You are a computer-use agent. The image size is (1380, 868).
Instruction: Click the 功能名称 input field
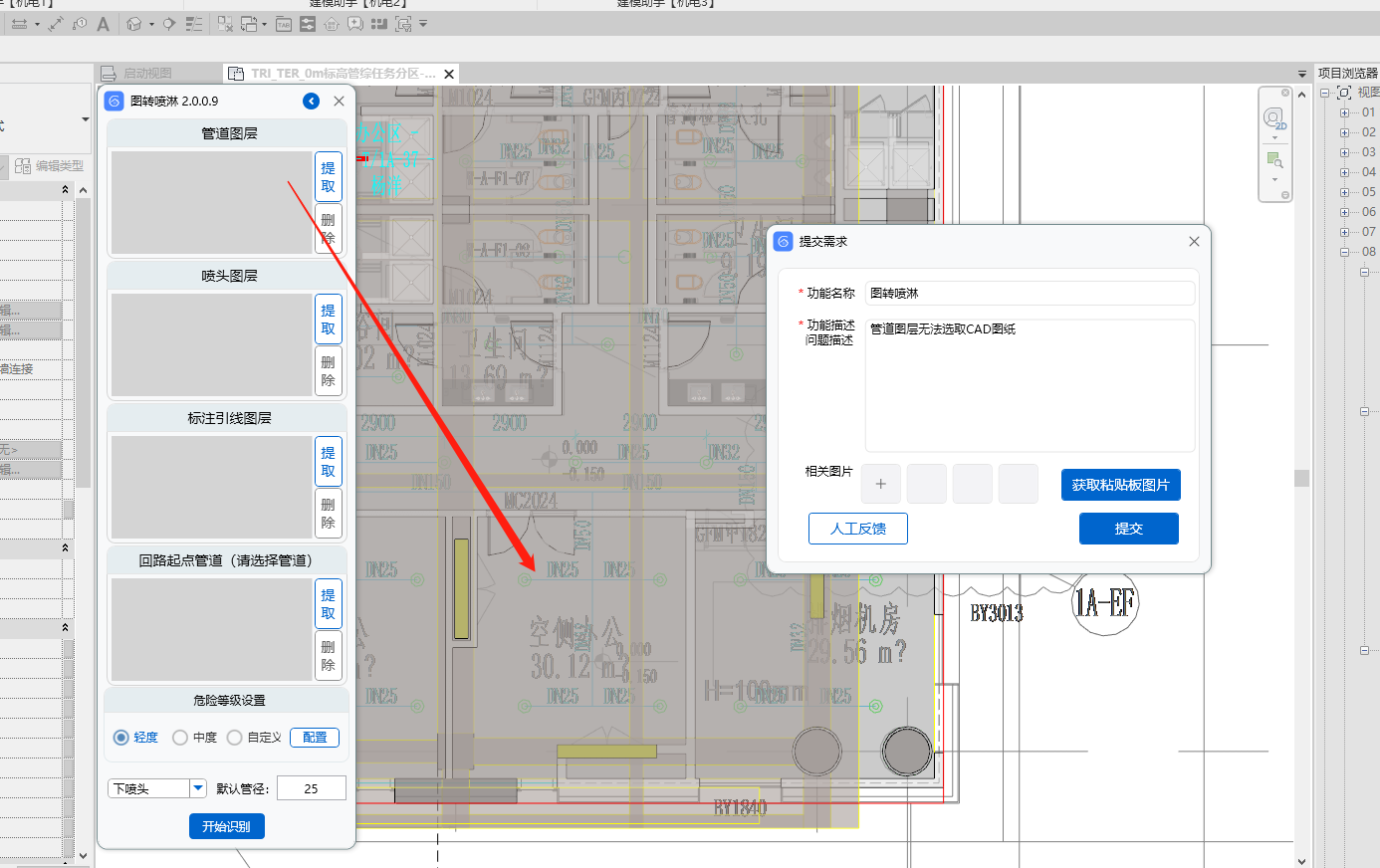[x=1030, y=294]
--
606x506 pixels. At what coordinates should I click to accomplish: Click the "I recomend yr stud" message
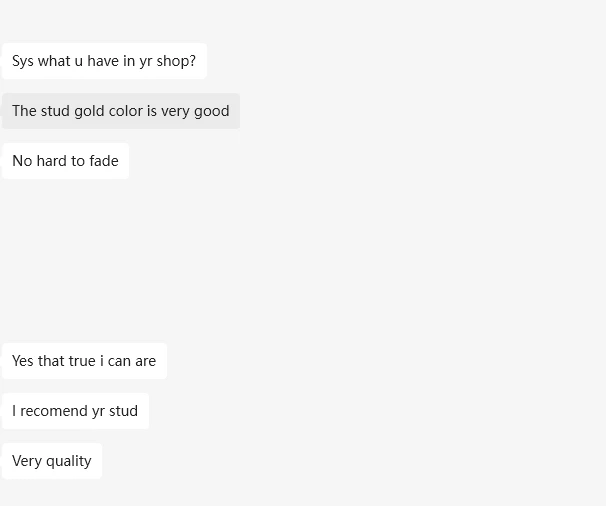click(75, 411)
---
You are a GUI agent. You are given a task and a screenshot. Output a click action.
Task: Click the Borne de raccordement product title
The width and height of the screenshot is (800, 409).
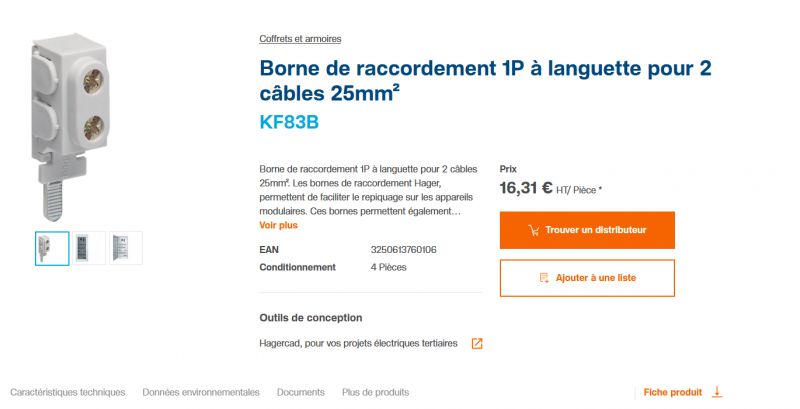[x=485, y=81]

◆ **Brief**
Filter the listing above for the string "agent" and copy every matching line.

◆ **Finished task**
You are a computer-use agent. The image size is (1380, 868).
You are a GUI agent. You are given a task and a screenshot. Output a click action.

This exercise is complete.